*Problem description*
Starting at the line that contains "This screenshot has height=1044, width=653.", print each line exactly through the end of the listing. Skip any pictures and add nothing.

----

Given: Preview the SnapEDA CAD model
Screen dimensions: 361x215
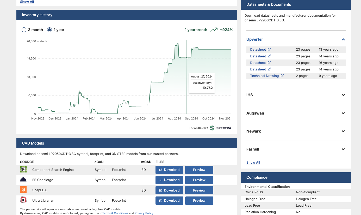Looking at the screenshot, I should pos(199,190).
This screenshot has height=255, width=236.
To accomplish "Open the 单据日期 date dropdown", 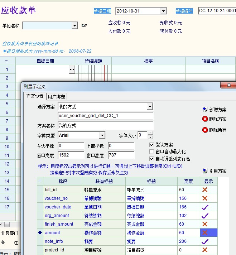I will point(163,11).
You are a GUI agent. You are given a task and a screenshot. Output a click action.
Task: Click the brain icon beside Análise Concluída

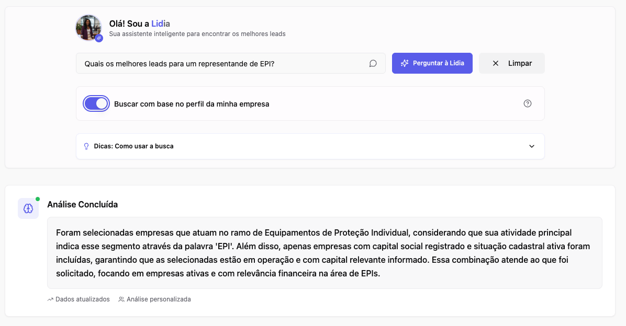28,208
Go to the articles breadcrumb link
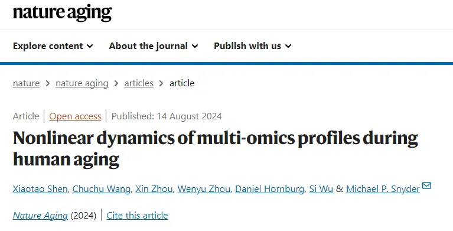Viewport: 453px width, 231px height. (x=139, y=83)
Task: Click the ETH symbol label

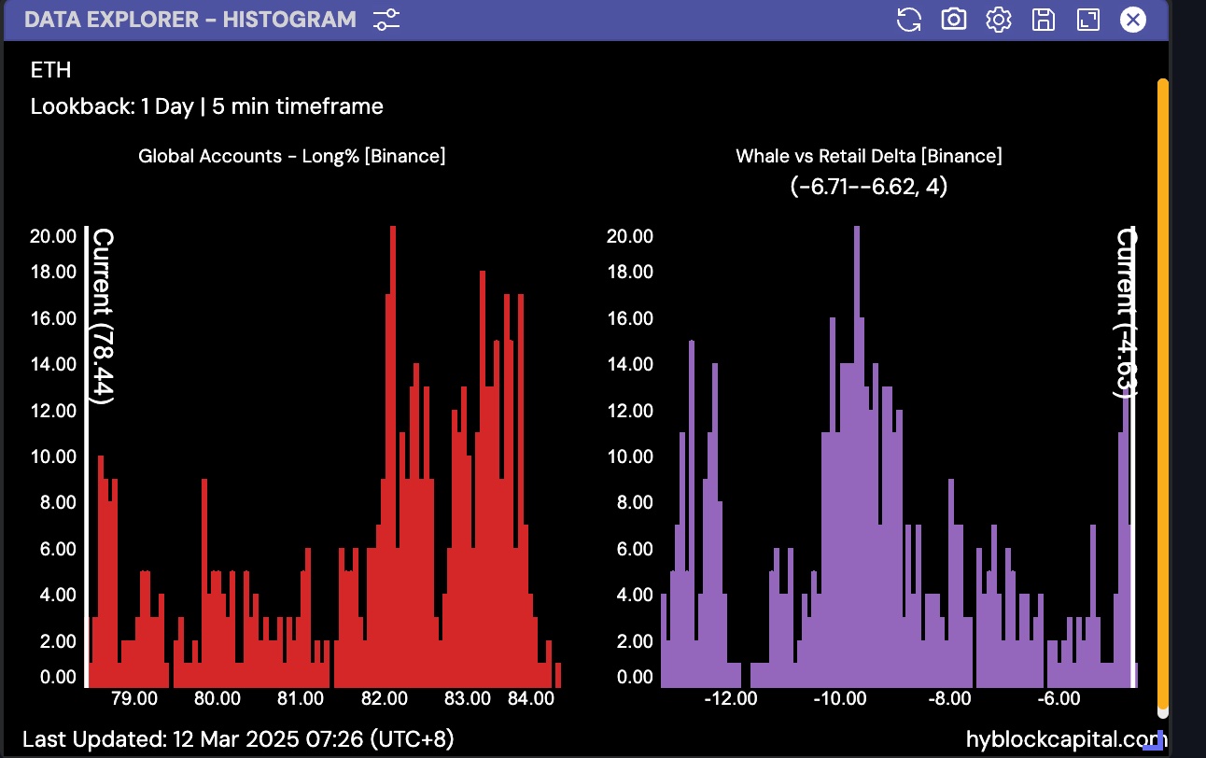Action: [50, 70]
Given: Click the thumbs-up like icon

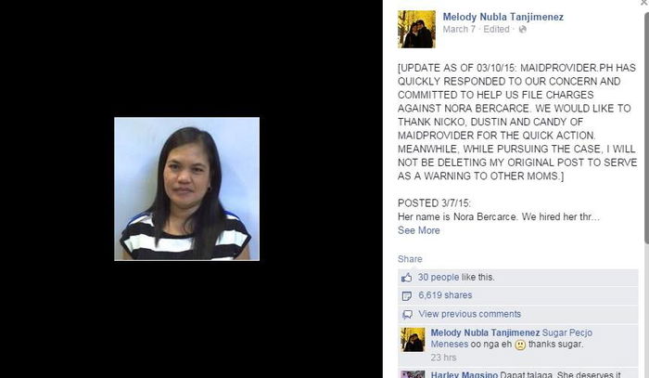Looking at the screenshot, I should click(406, 278).
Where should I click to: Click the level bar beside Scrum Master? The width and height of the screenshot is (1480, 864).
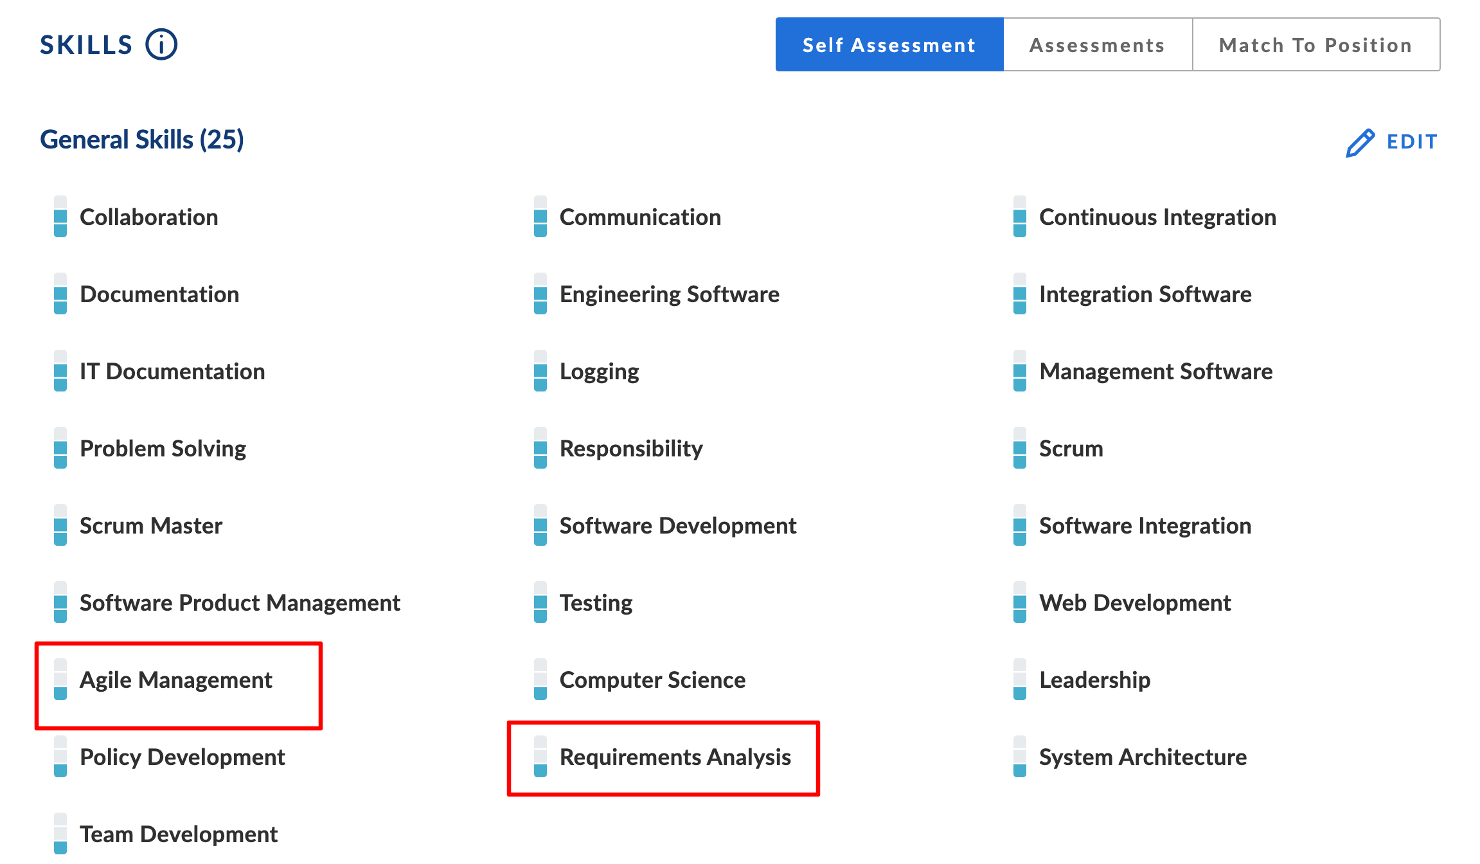60,525
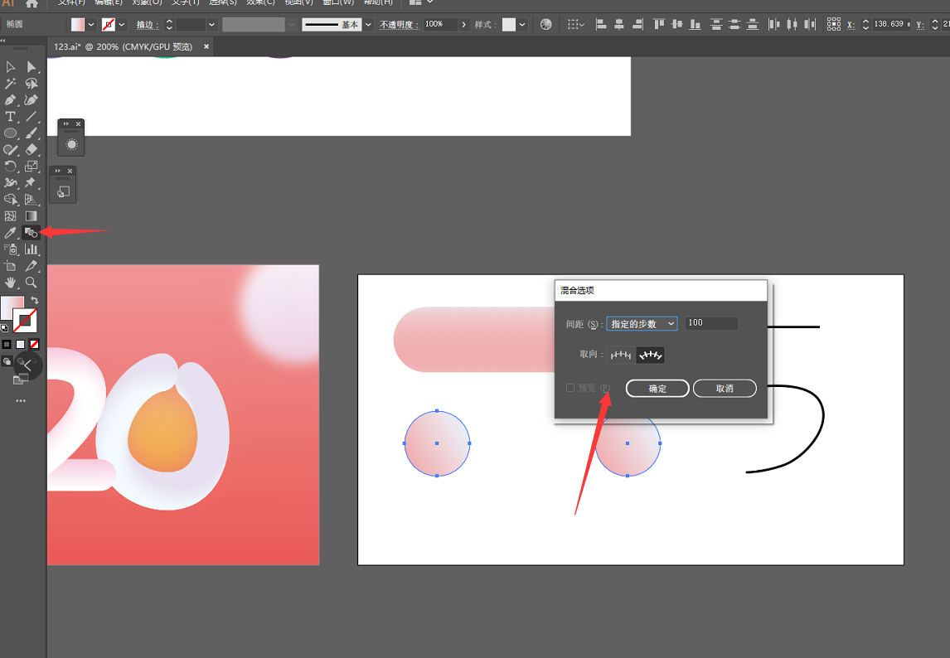Choose align to path orientation button

pyautogui.click(x=650, y=355)
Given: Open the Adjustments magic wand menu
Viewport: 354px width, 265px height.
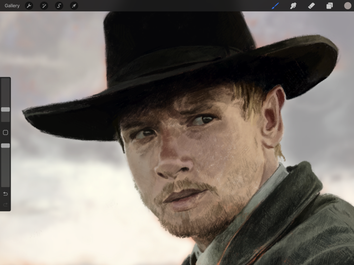Looking at the screenshot, I should point(44,6).
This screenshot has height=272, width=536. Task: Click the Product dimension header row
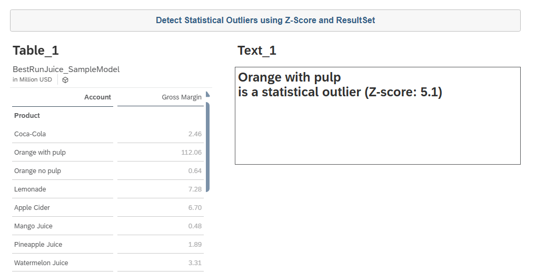pos(27,116)
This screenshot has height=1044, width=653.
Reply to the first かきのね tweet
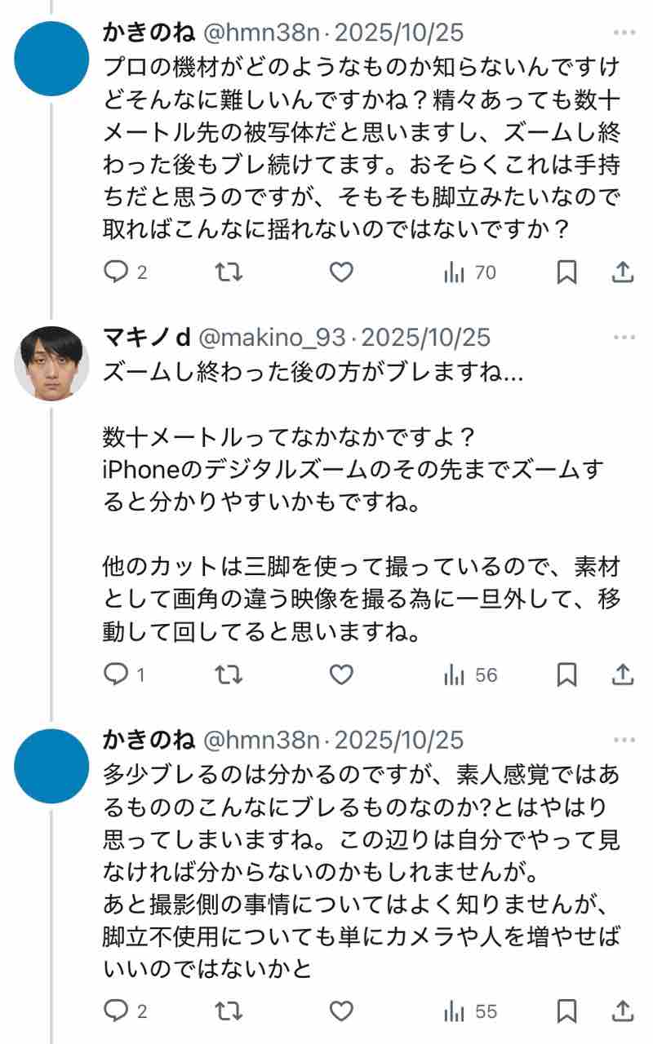click(x=117, y=272)
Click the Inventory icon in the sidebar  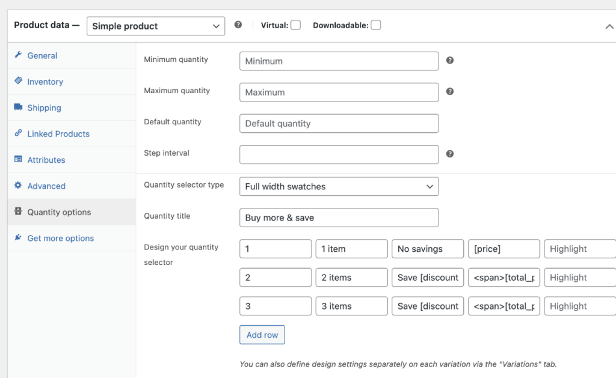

----

*Output of the exercise*
This screenshot has height=1044, width=653.
Reply to the first かきのね tweet
click(x=117, y=272)
Click the Inventory icon in the sidebar  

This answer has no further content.